====== DATA SUPPLIED

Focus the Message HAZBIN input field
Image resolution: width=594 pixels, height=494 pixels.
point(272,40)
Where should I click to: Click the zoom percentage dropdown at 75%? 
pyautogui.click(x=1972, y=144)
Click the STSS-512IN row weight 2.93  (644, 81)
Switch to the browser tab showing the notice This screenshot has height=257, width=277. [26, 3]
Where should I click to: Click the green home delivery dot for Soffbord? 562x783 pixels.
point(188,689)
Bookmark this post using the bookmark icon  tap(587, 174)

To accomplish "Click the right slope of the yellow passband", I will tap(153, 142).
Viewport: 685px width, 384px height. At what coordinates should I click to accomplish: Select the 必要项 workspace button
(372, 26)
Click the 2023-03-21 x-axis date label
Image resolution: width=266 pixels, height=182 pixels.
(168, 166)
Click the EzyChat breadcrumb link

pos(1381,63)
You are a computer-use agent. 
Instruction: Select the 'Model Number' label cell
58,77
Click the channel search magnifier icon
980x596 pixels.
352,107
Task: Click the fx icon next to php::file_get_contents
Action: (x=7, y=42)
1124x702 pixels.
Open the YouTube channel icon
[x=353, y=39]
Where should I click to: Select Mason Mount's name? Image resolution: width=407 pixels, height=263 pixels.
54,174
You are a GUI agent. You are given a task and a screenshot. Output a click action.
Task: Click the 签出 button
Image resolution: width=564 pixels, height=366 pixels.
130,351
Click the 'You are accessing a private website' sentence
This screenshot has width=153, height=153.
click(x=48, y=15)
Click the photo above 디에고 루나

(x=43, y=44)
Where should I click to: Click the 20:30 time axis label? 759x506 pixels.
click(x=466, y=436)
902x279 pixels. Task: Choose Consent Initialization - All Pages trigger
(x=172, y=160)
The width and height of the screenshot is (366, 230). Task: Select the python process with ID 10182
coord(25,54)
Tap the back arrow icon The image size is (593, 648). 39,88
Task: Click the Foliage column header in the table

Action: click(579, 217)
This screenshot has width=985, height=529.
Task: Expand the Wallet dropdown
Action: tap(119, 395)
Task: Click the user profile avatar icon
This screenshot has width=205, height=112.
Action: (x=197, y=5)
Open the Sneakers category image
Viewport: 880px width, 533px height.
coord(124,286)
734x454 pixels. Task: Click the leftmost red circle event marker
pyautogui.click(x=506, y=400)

============

◆ **DIRECTIONS**:
Give back every line of the data exactly.

◆ **RESULT OF THE TASK**:
Focus the Message HAZBIN input field
Image resolution: width=594 pixels, height=494 pixels.
point(272,40)
Where should I click to: Click the zoom percentage dropdown at 75%? 
pyautogui.click(x=1972, y=144)
Click the STSS-512IN row weight 2.93  (644, 81)
Switch to the browser tab showing the notice This screenshot has height=257, width=277. [26, 3]
Where should I click to: Click the green home delivery dot for Soffbord? 562x783 pixels.
point(188,689)
Bookmark this post using the bookmark icon  tap(587, 174)

To accomplish "Click the right slope of the yellow passband", I will tap(153, 142).
Viewport: 685px width, 384px height. At what coordinates should I click to accomplish: Select the 必要项 workspace button
(372, 26)
Click the 2023-03-21 x-axis date label
Image resolution: width=266 pixels, height=182 pixels.
(168, 166)
Click the EzyChat breadcrumb link

pos(1381,63)
You are a computer-use agent. 
Instruction: Select the 'Model Number' label cell
58,77
Click the channel search magnifier icon
980x596 pixels.
352,107
Task: Click the fx icon next to php::file_get_contents
Action: (x=7, y=42)
1124x702 pixels.
Open the YouTube channel icon
[x=353, y=39]
Where should I click to: Select Mason Mount's name? Image resolution: width=407 pixels, height=263 pixels.
54,174
You are a GUI agent. You are given a task and a screenshot. Output a click action.
Task: Click the 签出 button
Image resolution: width=564 pixels, height=366 pixels.
130,351
Click the 'You are accessing a private website' sentence
This screenshot has width=153, height=153.
click(x=48, y=15)
Click the photo above 디에고 루나

(x=43, y=44)
Where should I click to: Click the 20:30 time axis label? 759x506 pixels.
click(x=466, y=436)
902x279 pixels. Task: Choose Consent Initialization - All Pages trigger
(x=172, y=160)
The width and height of the screenshot is (366, 230). Task: Select the python process with ID 10182
coord(25,54)
Tap the back arrow icon The image size is (593, 648). 39,88
Task: Click the Foliage column header in the table

Action: click(579, 217)
This screenshot has width=985, height=529.
Task: Expand the Wallet dropdown
Action: tap(119, 395)
Task: Click the user profile avatar icon
This screenshot has width=205, height=112.
Action: (x=197, y=5)
Open the Sneakers category image
Viewport: 880px width, 533px height.
coord(124,286)
734x454 pixels. Task: Click the leftmost red circle event marker
pyautogui.click(x=506, y=400)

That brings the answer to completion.